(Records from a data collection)
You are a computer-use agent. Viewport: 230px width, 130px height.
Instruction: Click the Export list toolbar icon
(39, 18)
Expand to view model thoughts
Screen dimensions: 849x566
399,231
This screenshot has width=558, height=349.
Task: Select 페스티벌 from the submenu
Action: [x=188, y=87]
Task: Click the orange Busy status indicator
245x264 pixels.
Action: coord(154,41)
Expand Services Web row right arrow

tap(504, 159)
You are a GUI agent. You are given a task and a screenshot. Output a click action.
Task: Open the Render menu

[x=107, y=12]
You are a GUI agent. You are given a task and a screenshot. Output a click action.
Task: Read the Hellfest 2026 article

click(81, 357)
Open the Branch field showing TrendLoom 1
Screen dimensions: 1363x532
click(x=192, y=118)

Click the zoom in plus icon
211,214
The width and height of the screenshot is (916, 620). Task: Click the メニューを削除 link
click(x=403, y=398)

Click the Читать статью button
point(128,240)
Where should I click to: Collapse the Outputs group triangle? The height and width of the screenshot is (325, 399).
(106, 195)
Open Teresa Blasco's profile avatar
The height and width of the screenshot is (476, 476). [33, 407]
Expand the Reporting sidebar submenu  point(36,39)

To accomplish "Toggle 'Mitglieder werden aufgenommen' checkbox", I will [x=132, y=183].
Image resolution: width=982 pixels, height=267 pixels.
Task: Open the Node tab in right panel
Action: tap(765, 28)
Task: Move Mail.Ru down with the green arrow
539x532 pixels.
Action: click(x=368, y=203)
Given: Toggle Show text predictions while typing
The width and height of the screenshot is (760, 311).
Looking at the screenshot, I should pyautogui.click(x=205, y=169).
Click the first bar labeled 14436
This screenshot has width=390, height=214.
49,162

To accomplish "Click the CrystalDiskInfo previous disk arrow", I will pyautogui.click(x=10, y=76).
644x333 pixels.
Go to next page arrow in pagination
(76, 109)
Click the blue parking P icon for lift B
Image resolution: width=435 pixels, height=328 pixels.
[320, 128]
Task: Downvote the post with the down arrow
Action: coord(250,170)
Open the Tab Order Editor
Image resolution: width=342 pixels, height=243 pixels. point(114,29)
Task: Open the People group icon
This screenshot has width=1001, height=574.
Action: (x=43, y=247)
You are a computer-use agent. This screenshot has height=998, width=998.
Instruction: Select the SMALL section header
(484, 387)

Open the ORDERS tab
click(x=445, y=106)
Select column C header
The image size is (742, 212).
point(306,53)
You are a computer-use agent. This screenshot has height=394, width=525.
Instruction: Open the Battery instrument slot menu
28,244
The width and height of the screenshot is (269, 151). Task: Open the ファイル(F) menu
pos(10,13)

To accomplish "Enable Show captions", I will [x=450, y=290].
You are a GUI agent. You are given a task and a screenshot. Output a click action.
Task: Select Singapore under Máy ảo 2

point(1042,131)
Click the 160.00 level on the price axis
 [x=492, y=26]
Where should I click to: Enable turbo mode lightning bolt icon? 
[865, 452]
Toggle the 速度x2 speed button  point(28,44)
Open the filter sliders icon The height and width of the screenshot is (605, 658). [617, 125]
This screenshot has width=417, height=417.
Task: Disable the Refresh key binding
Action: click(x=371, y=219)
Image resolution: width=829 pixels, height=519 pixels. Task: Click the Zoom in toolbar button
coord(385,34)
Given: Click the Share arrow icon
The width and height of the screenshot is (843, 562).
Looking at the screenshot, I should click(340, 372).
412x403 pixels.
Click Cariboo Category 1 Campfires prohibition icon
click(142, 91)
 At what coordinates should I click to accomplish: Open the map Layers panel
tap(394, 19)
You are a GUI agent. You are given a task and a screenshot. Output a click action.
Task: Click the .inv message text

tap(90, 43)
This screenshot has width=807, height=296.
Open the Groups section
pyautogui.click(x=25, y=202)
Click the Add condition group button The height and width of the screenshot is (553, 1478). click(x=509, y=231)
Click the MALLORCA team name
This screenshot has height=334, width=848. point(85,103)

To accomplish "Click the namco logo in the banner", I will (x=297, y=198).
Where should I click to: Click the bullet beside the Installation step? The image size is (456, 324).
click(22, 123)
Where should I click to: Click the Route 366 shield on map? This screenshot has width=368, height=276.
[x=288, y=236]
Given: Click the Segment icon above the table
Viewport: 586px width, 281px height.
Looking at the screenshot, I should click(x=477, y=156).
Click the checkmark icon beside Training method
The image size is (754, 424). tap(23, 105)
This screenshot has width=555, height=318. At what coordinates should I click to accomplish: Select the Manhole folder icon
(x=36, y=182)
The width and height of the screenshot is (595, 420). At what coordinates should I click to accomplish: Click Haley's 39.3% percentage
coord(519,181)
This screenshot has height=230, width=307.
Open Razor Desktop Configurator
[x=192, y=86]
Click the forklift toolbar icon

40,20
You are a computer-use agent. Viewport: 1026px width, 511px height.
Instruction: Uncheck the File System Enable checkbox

● About this task
Write out all the data exactly.

● Answer for the task
You are a computer-use agent. Viewport: 230px width, 130px height.
Instruction: Click the Export list toolbar icon
(39, 18)
Expand to view model thoughts
Screen dimensions: 849x566
399,231
This screenshot has width=558, height=349.
Task: Select 페스티벌 from the submenu
Action: [x=188, y=87]
Task: Click the orange Busy status indicator
245x264 pixels.
Action: coord(154,41)
Expand Services Web row right arrow

tap(504, 159)
You are a GUI agent. You are given a task and a screenshot. Output a click action.
Task: Open the Render menu

[x=107, y=12]
You are a GUI agent. You are given a task and a screenshot. Output a click action.
Task: Read the Hellfest 2026 article

click(81, 357)
Open the Branch field showing TrendLoom 1
Screen dimensions: 1363x532
click(x=192, y=118)

Click the zoom in plus icon
211,214
The width and height of the screenshot is (916, 620). Task: Click the メニューを削除 link
click(x=403, y=398)

Click the Читать статью button
point(128,240)
Where should I click to: Collapse the Outputs group triangle? The height and width of the screenshot is (325, 399).
(106, 195)
Open Teresa Blasco's profile avatar
The height and width of the screenshot is (476, 476). [33, 407]
Expand the Reporting sidebar submenu  point(36,39)

To accomplish "Toggle 'Mitglieder werden aufgenommen' checkbox", I will [x=132, y=183].
Image resolution: width=982 pixels, height=267 pixels.
Task: Open the Node tab in right panel
Action: tap(765, 28)
Task: Move Mail.Ru down with the green arrow
539x532 pixels.
Action: click(x=368, y=203)
Given: Toggle Show text predictions while typing
The width and height of the screenshot is (760, 311).
Looking at the screenshot, I should pyautogui.click(x=205, y=169).
Click the first bar labeled 14436
This screenshot has width=390, height=214.
49,162

To accomplish "Click the CrystalDiskInfo previous disk arrow", I will pyautogui.click(x=10, y=76).
644x333 pixels.
Go to next page arrow in pagination
(76, 109)
Click the blue parking P icon for lift B
Image resolution: width=435 pixels, height=328 pixels.
[320, 128]
Task: Downvote the post with the down arrow
Action: coord(250,170)
Open the Tab Order Editor
Image resolution: width=342 pixels, height=243 pixels. point(114,29)
Task: Open the People group icon
This screenshot has width=1001, height=574.
Action: (x=43, y=247)
You are a computer-use agent. This screenshot has height=998, width=998.
Instruction: Select the SMALL section header
(484, 387)

Open the ORDERS tab
click(x=445, y=106)
Select column C header
The image size is (742, 212).
point(306,53)
You are a computer-use agent. This screenshot has height=394, width=525.
Instruction: Open the Battery instrument slot menu
28,244
The width and height of the screenshot is (269, 151). Task: Open the ファイル(F) menu
pos(10,13)

To accomplish "Enable Show captions", I will [x=450, y=290].
You are a GUI agent. You are given a task and a screenshot. Output a click action.
Task: Select Singapore under Máy ảo 2

point(1042,131)
Click the 160.00 level on the price axis
 [x=492, y=26]
Where should I click to: Enable turbo mode lightning bolt icon? 
[865, 452]
Toggle the 速度x2 speed button  point(28,44)
Open the filter sliders icon The height and width of the screenshot is (605, 658). [617, 125]
This screenshot has width=417, height=417.
Task: Disable the Refresh key binding
Action: click(x=371, y=219)
Image resolution: width=829 pixels, height=519 pixels. Task: Click the Zoom in toolbar button
coord(385,34)
Given: Click the Share arrow icon
The width and height of the screenshot is (843, 562).
Looking at the screenshot, I should click(340, 372).
412x403 pixels.
Click Cariboo Category 1 Campfires prohibition icon
click(142, 91)
 At what coordinates should I click to accomplish: Open the map Layers panel
tap(394, 19)
You are a GUI agent. You are given a task and a screenshot. Output a click action.
Task: Click the .inv message text

tap(90, 43)
This screenshot has width=807, height=296.
Open the Groups section
pyautogui.click(x=25, y=202)
Click the Add condition group button The height and width of the screenshot is (553, 1478). click(x=509, y=231)
Click the MALLORCA team name
This screenshot has height=334, width=848. point(85,103)

To accomplish "Click the namco logo in the banner", I will (x=297, y=198).
Where should I click to: Click the bullet beside the Installation step? The image size is (456, 324).
click(22, 123)
Where should I click to: Click the Route 366 shield on map? This screenshot has width=368, height=276.
[x=288, y=236]
Given: Click the Segment icon above the table
Viewport: 586px width, 281px height.
Looking at the screenshot, I should click(x=477, y=156).
Click the checkmark icon beside Training method
The image size is (754, 424). tap(23, 105)
This screenshot has width=555, height=318. At what coordinates should I click to accomplish: Select the Manhole folder icon
(x=36, y=182)
The width and height of the screenshot is (595, 420). At what coordinates should I click to accomplish: Click Haley's 39.3% percentage
coord(519,181)
This screenshot has height=230, width=307.
Open Razor Desktop Configurator
[x=192, y=86]
Click the forklift toolbar icon

40,20
You are a computer-use agent. Viewport: 1026px width, 511px height.
Instruction: Uncheck the File System Enable checkbox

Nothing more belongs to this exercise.